Un bon Romain…une belle histoire ?

Auteur d’une performance très convaincante face au Pays de Galles, Romain Ntamack a suscité l’enthousiasme des observateurs de tous bords, y compris de l’autre côté de la Manche. Son animation offensive, sa solidité en défense, son jeu au pied précis et efficace, sa sérénité dans la « cocotte-minute » du Principality stadium ont ravi ses supporters comme les journalistes français.

Les commentateurs britanniques et celtes n’ont pas été en reste, louant un ouvreur qu’ils ne pensaient peut-être pas trouver un jour dans les rangs français, plus proche de leur archétype que du modèle tricolore habituel (schématiquement : peu porté sur les coups de pieds ou la défense et plus sensible aux aléas du jeu et à la pression que son cousin anglo-saxon).

Romain Ntamack est un drôle de gaillard. Son physique, pas franchement imposant, et son allure qui semble comme détachée des événements lui donnent des allures de Pierrot. Mais, au vu de ses prestations, il est davantage Gourmand que Lunaire. Son appétit de victoire se matérialise dans ses prises d’intervalles tranchantes, ses passes au cordeau et ses chandelles millimétrées. Et surtout, se concrétise dans les résultats obtenus avec le XV de France dans ce Tournoi 2020.

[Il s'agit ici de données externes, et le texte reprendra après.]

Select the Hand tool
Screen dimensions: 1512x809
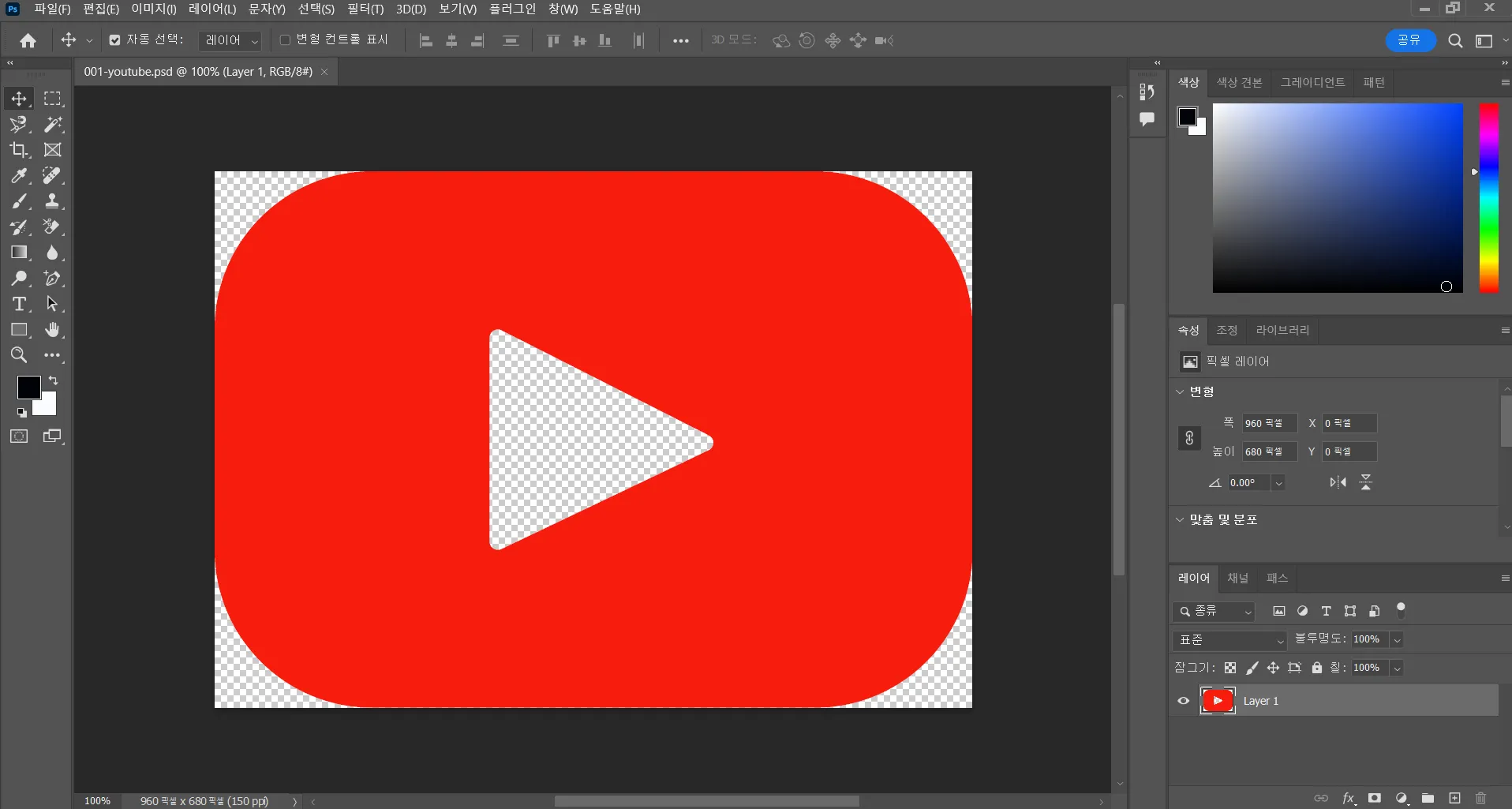point(52,330)
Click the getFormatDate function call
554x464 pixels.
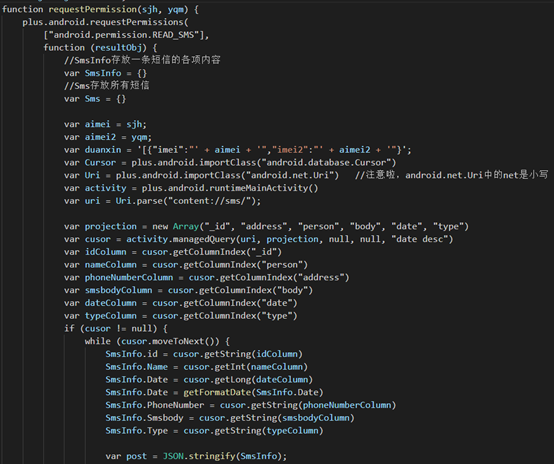pyautogui.click(x=217, y=392)
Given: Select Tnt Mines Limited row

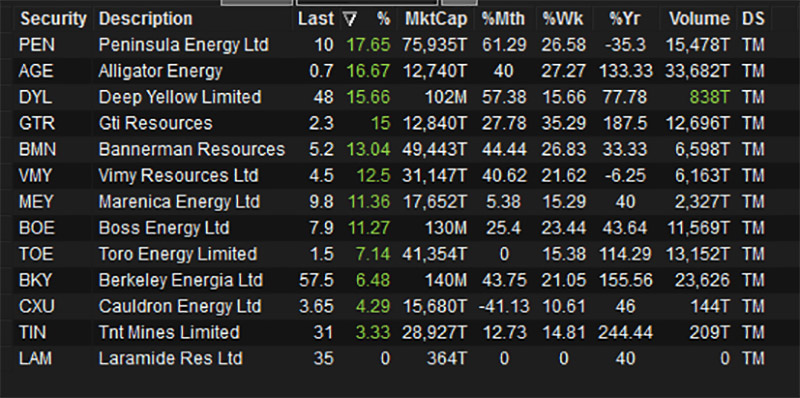Looking at the screenshot, I should point(392,332).
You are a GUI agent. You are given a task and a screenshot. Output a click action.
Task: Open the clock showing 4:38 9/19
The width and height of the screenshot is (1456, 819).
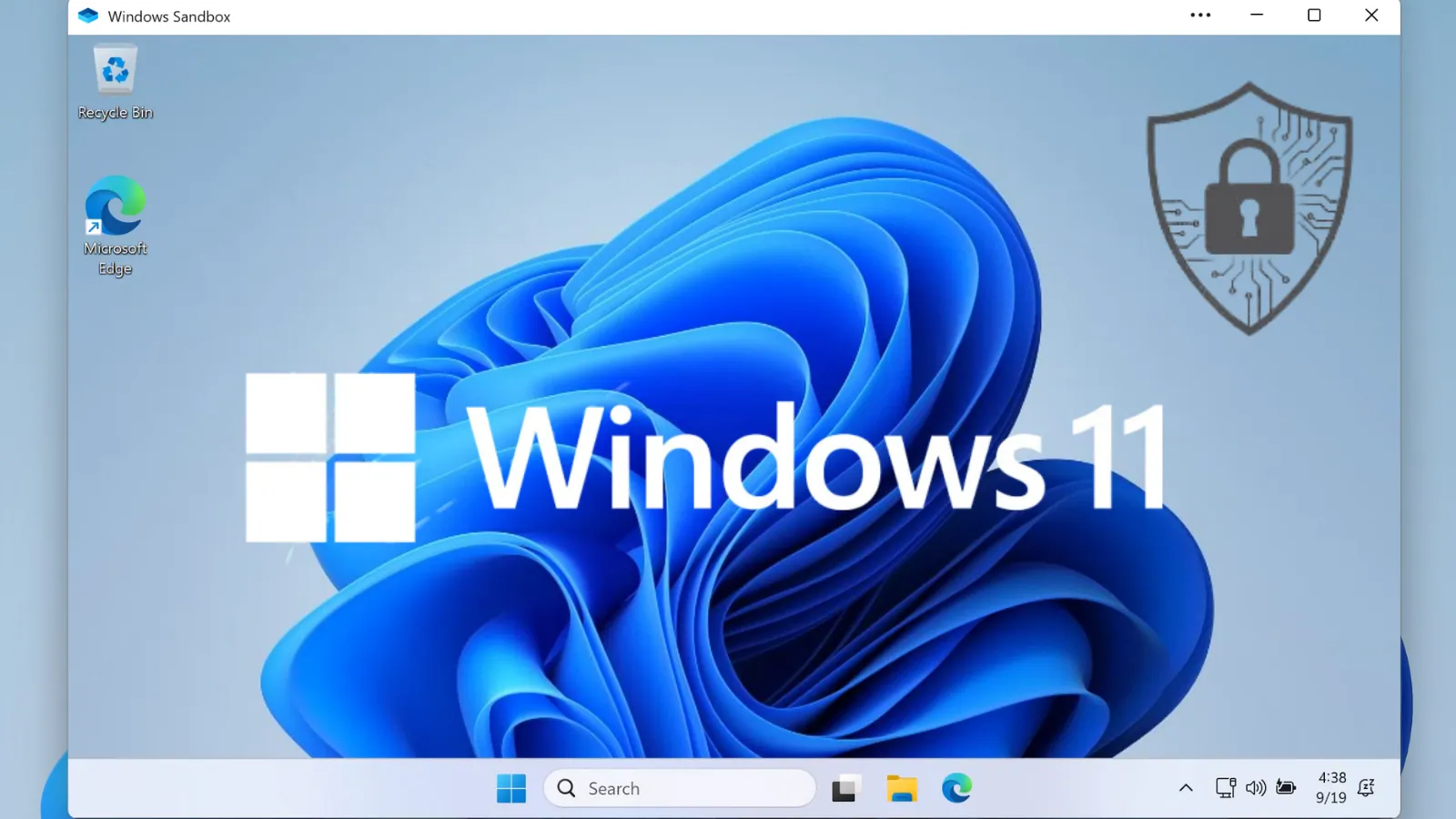pos(1331,788)
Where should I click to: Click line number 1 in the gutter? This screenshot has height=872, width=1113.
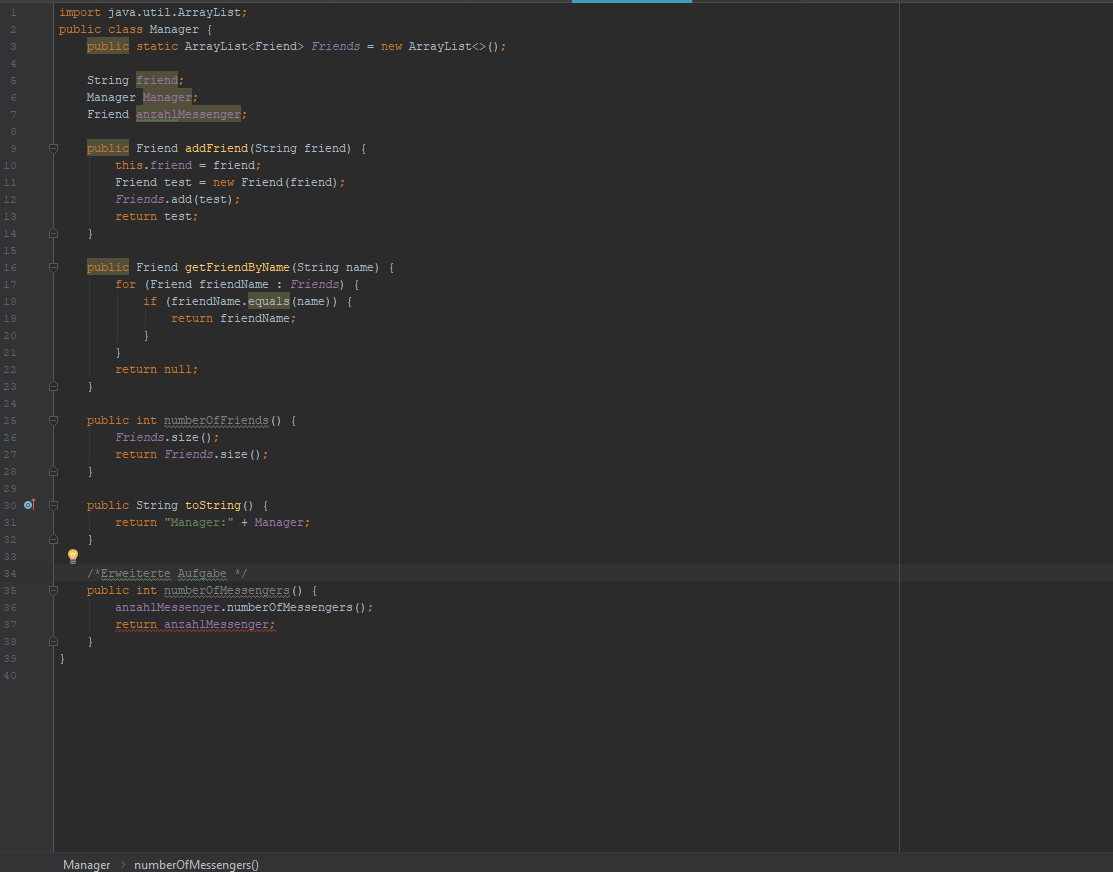[13, 12]

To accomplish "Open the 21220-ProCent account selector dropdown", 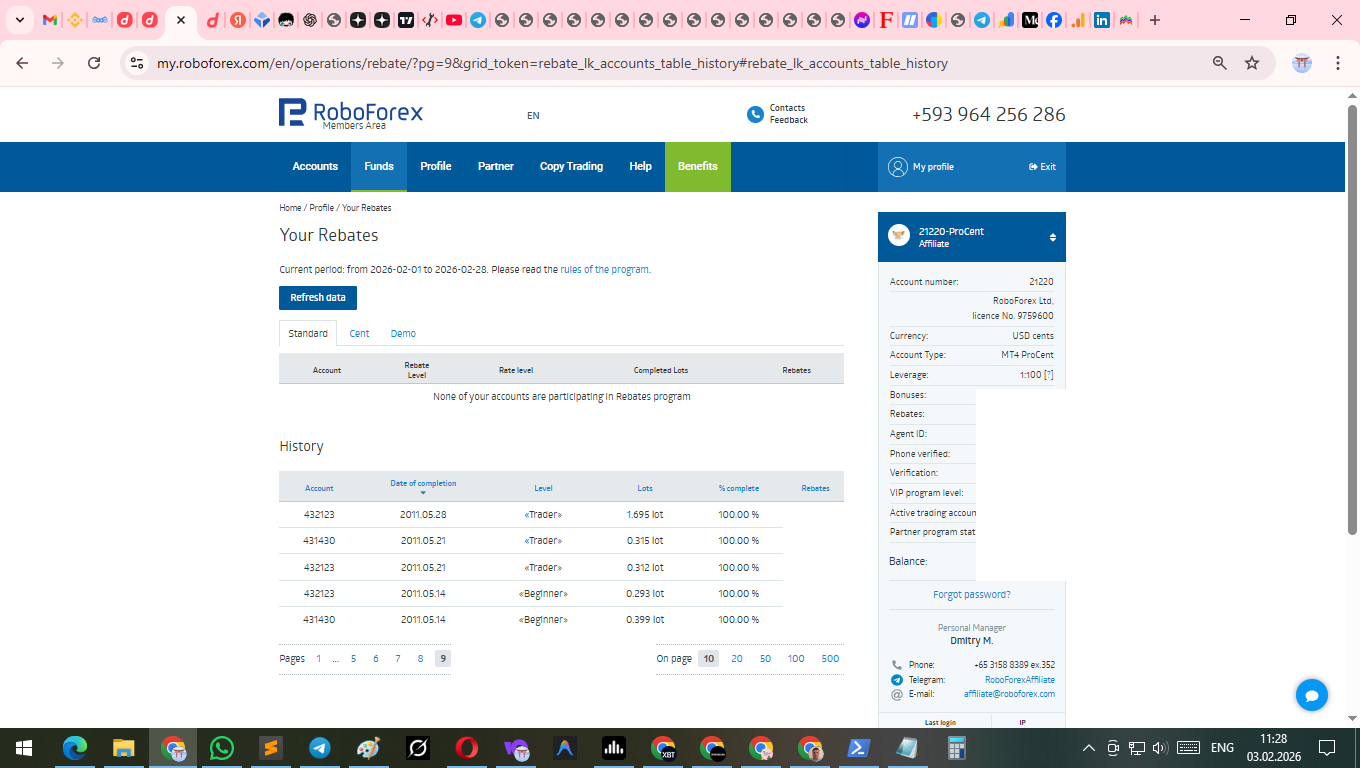I will (1053, 237).
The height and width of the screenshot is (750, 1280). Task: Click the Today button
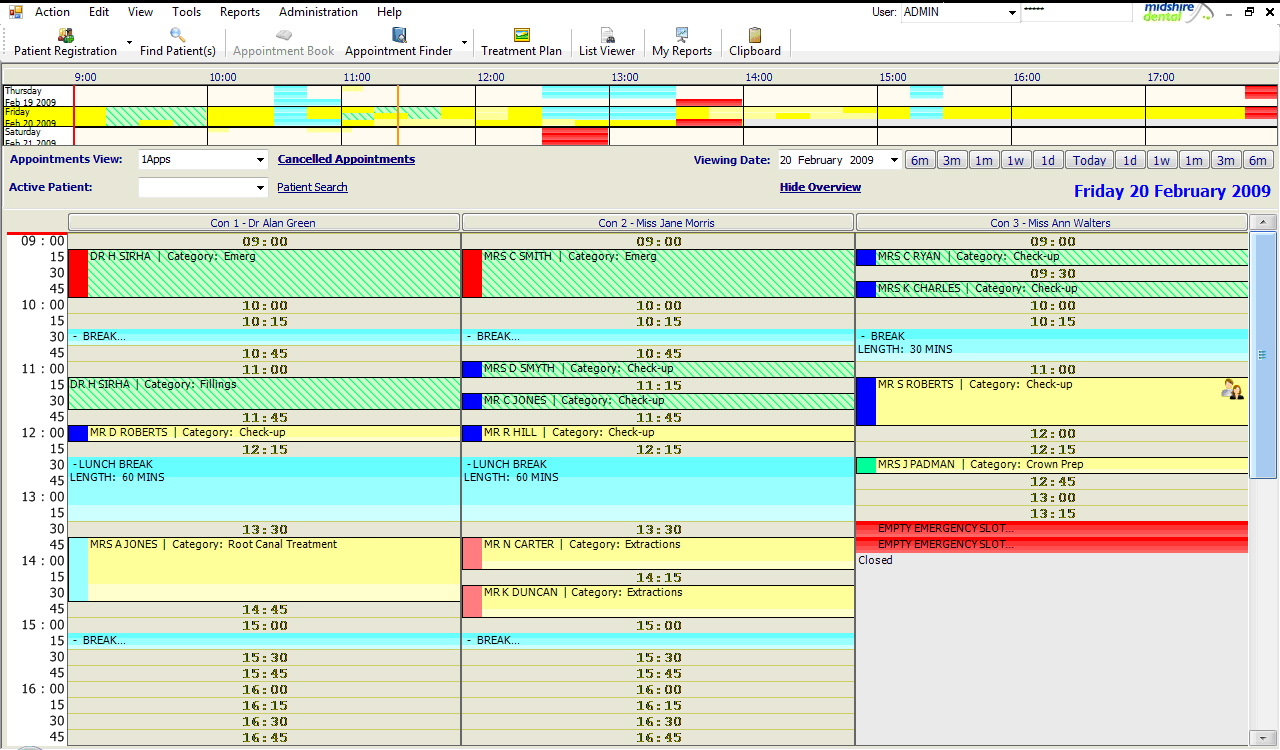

Même s’il dispose d’une belle marge de progression, Romain Ntamack, qui n’a que vingt ans, a donné de sérieux gages pour l’avenir. A tel point qu’on se prend à rêver d’une charnière Dupont – Ntamack rivalisant de longévité avec, par exemple, celle formée près de 60 fois par Conor Murray et Jonathan Sexton au sein du XV Irlandais.

Ntamack n’est pourtant pas le seul ouvreur susceptible d’occuper le poste en équipe de France. Son compère de l’UBB, Matthieu Jalibert, est un concurrent très sérieux et démontre chaque semaine avec son club qu’il est bien davantage qu’une doublure pour le Toulousain. Pour l’instant, la concurrence entre les deux joueurs paraît saine et plutôt positive puisqu’elle pousse Ntamack à hausser son niveau de jeu et Jalibert à ne rien lâcher à l’entrainement à Marcoussis, tout en assurant au XV de France de disposer de deux ouvreurs très talentueux.

La question se pose néanmoins du sort réservé par son club à Romain Ntamack, où son positionnement à l’ouverture est loin d’être habituel, le Stade toulousain le faisant davantage jouer au centre. D’évidence, cela ne l’empêche pas de réaliser de belles performance en sélection. Néanmoins, il lui serait certainement profitable d’aligner les matchs de haut niveau à ce poste plutôt qu’à celui de premier centre, d’autant que Fabien Galthié ne semble pas considérer une paire Jalibert en dix – Ntamack en 12 comme une véritable option. Cette situation, si elle devait perdurer, peut-elle remettre en cause son statut de numéro un dans la hiérarchie des ouvreurs tricolores ? Seul le sélectionneur et son staff pourraient répondre à cette interrogation. En attendant, le digne fils d’Emile Ntamack a sans conteste l’étoffe pour vivre une belle et durable histoire avec l’équipe de France, confirmant que, décidément, bon sang ne saurait mentir.